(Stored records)
┏━━
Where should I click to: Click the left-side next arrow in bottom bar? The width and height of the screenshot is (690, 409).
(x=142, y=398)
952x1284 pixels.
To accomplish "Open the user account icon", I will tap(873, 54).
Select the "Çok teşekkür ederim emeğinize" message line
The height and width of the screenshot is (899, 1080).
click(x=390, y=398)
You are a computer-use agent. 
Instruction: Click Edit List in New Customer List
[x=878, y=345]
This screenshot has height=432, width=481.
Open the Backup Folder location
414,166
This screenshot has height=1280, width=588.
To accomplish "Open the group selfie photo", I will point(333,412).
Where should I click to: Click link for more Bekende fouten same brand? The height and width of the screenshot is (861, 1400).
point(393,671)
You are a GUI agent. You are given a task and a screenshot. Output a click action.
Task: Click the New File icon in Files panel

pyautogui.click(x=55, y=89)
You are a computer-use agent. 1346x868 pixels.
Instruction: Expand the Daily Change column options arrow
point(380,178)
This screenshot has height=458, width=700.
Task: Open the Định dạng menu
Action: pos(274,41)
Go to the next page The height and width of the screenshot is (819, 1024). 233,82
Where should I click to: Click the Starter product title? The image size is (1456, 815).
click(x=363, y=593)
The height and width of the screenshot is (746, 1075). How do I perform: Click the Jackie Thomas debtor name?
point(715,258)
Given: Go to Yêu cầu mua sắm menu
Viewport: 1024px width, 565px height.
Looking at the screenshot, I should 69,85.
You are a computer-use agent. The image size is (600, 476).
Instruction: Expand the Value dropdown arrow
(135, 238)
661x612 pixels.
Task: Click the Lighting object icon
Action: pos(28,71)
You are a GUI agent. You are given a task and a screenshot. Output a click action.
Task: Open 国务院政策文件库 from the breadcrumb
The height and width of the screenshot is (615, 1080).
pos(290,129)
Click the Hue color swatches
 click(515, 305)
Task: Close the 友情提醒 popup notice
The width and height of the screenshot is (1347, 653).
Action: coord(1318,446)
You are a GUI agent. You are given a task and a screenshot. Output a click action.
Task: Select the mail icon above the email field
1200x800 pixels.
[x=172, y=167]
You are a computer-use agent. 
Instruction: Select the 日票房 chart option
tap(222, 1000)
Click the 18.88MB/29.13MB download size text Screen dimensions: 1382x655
┗━━
» **Try it**: Your answer must be an exact transcription of all the data above.

» **Result**:
Where should I click to: Click the left-side next arrow in bottom bar? The width and height of the screenshot is (690, 409).
(x=142, y=398)
952x1284 pixels.
To accomplish "Open the user account icon", I will tap(873, 54).
Select the "Çok teşekkür ederim emeğinize" message line
The height and width of the screenshot is (899, 1080).
click(x=390, y=398)
You are a computer-use agent. 
Instruction: Click Edit List in New Customer List
[x=878, y=345]
This screenshot has height=432, width=481.
Open the Backup Folder location
414,166
This screenshot has height=1280, width=588.
To accomplish "Open the group selfie photo", I will point(333,412).
Where should I click to: Click link for more Bekende fouten same brand? The height and width of the screenshot is (861, 1400).
point(393,671)
You are a GUI agent. You are given a task and a screenshot. Output a click action.
Task: Click the New File icon in Files panel

pyautogui.click(x=55, y=89)
You are a computer-use agent. 1346x868 pixels.
Instruction: Expand the Daily Change column options arrow
point(380,178)
This screenshot has height=458, width=700.
Task: Open the Định dạng menu
Action: pos(274,41)
Go to the next page The height and width of the screenshot is (819, 1024). 233,82
Where should I click to: Click the Starter product title? The image size is (1456, 815).
click(x=363, y=593)
The height and width of the screenshot is (746, 1075). How do I perform: Click the Jackie Thomas debtor name?
point(715,258)
Given: Go to Yêu cầu mua sắm menu
Viewport: 1024px width, 565px height.
Looking at the screenshot, I should 69,85.
You are a computer-use agent. The image size is (600, 476).
Instruction: Expand the Value dropdown arrow
(135, 238)
661x612 pixels.
Task: Click the Lighting object icon
Action: pos(28,71)
You are a GUI agent. You are given a task and a screenshot. Output a click action.
Task: Open 国务院政策文件库 from the breadcrumb
The height and width of the screenshot is (615, 1080).
pos(290,129)
Click the Hue color swatches
 click(515, 305)
Task: Close the 友情提醒 popup notice
The width and height of the screenshot is (1347, 653).
Action: coord(1318,446)
You are a GUI agent. You are given a task and a screenshot. Output a click action.
Task: Select the mail icon above the email field
1200x800 pixels.
[x=172, y=167]
You are a computer-use agent. 
Instruction: Select the 日票房 chart option
tap(222, 1000)
Click the 18.88MB/29.13MB download size text Screen dimensions: 1382x655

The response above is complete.